This is the Vala port of Berp Ported by Chris Daley chebizarro@gmail.com 2015
A flexible cross-language parser generator with support for languages without explicit tokenization rules (like Gherkin).
Features:
- generates parser for it's own grammar (the "hello world" for parser generators), see Berp Grammar
- does not generate a lexer/tokenizer, so ideal for languages where tokenization is easy or anyway not really possible
- simple, BNF-like grammar definition
- supports multiple target languages (currently C# and Ruby) with the same grammar (the language generation is specified in template files)
- allows building AST, with AST-building hooks
- supports streamed token reading (tokens can be kept attached to the input stream to avoid unnecessary data transfer and object creation)

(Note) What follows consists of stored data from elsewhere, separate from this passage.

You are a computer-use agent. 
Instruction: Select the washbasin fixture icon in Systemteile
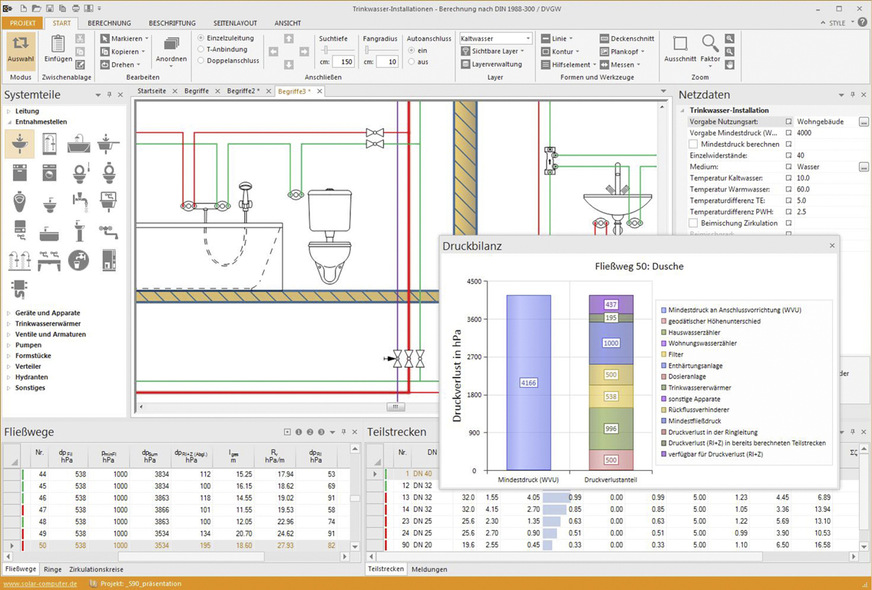20,144
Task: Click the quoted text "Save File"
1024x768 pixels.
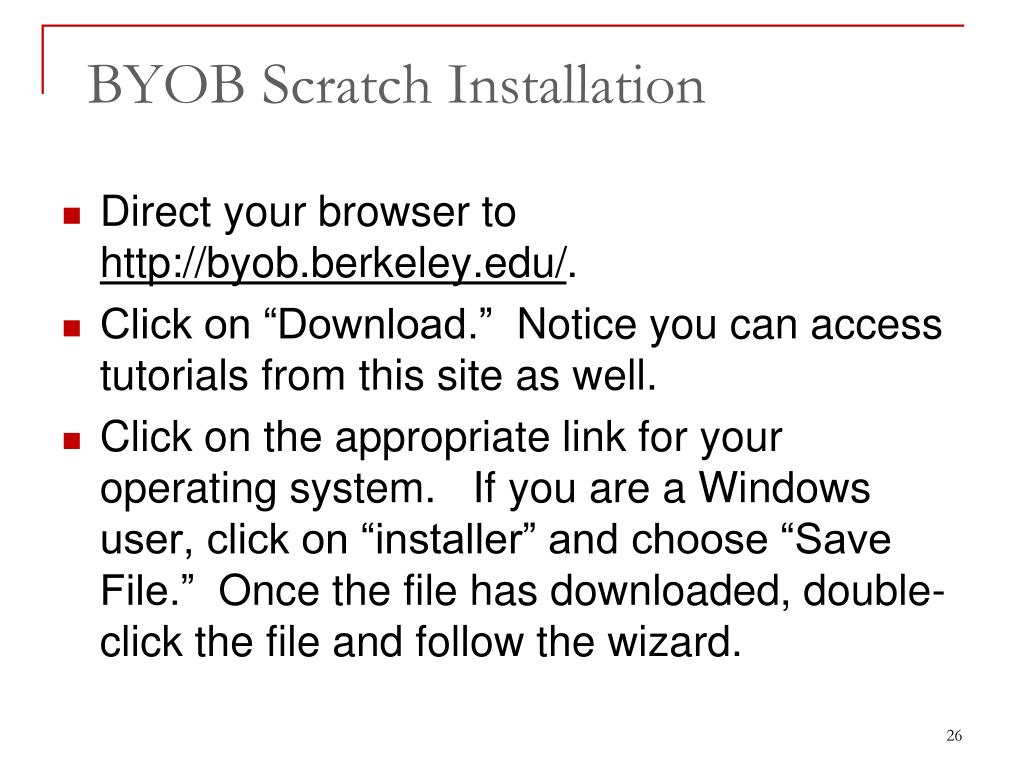Action: (x=495, y=565)
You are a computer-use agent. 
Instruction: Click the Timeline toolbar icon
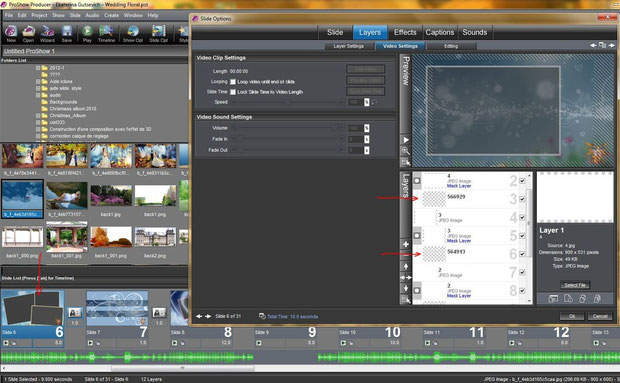(106, 33)
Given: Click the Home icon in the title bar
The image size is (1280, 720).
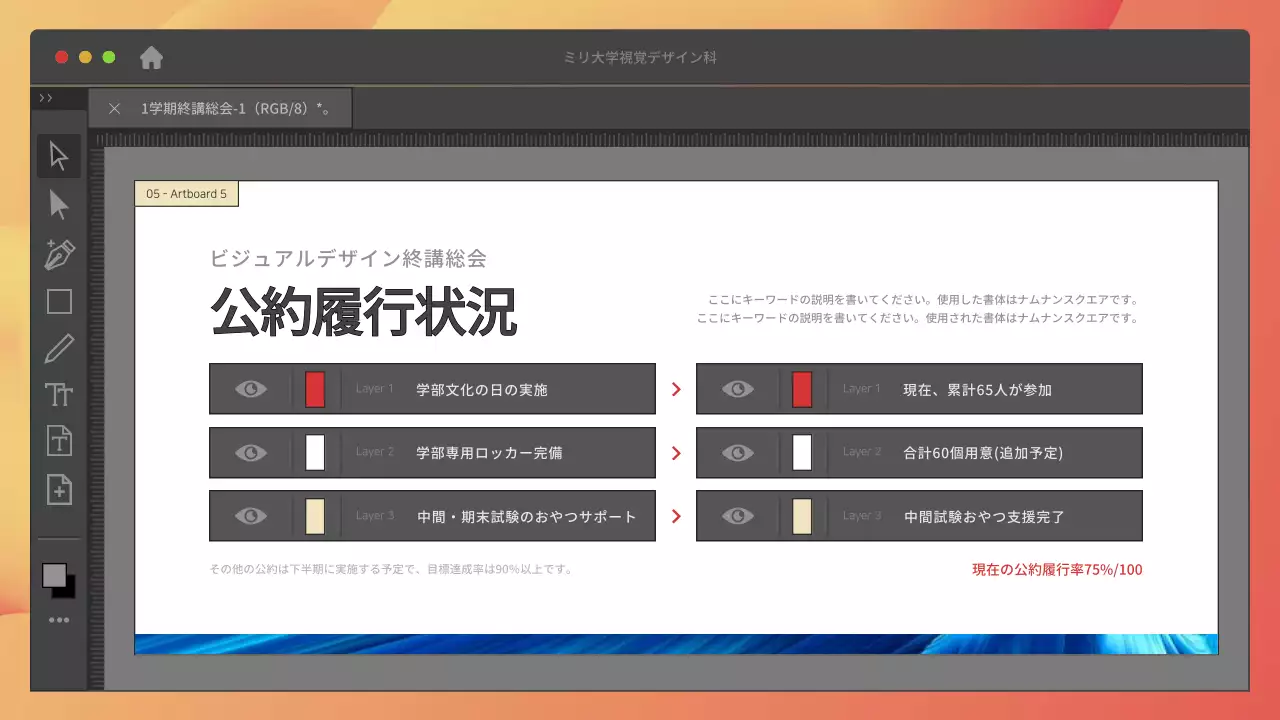Looking at the screenshot, I should 150,58.
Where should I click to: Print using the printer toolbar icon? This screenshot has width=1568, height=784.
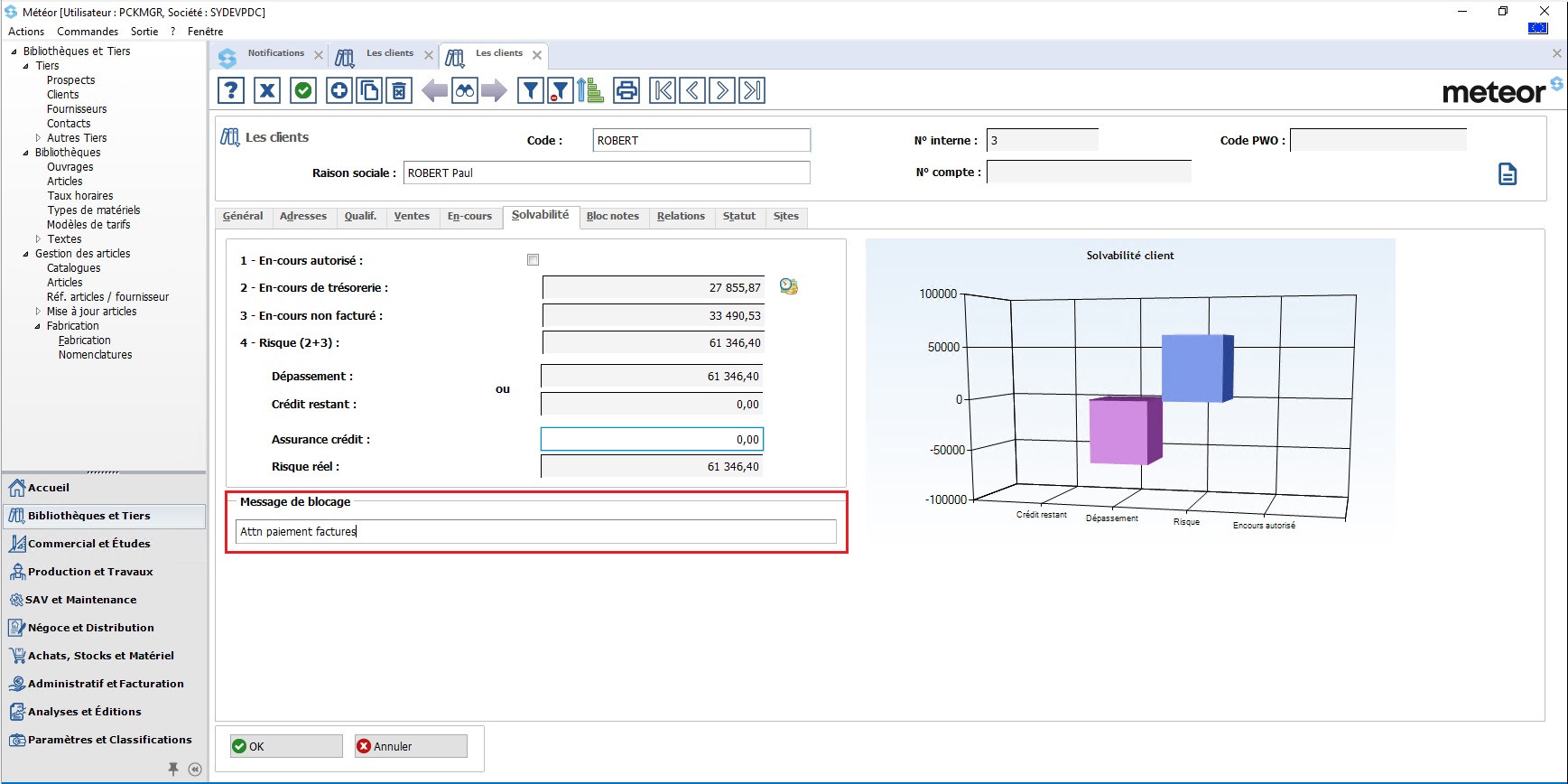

- supports context-sensitive tokens, also possible to change the tokenization rules during parsing (e.g. when a
#language: no
is encountered) - supports a special "other" token, that matches to the "anything-else" case, when there is no better match
- support for recursive grammar rules is limited (it parses them up to a certain level only)
- simple, look-ahead rules can be specified
- rules can be marked as production rules to be represented in AST
- allows capturing ignored content tokens (e.g. comments)
Samples:
State: alpha
TODO:
- improve error handling and error reporting
- keep and use original rule position (to support repeating sub-rules within the same rule)
- separating token scanner and token matcher for C# generation
- skip generating labels for non-production rules
- cleanup dependency injection (AST builder, token matcher, ...)
- report error lines for grammar parsing errors
- support recursive grammar rules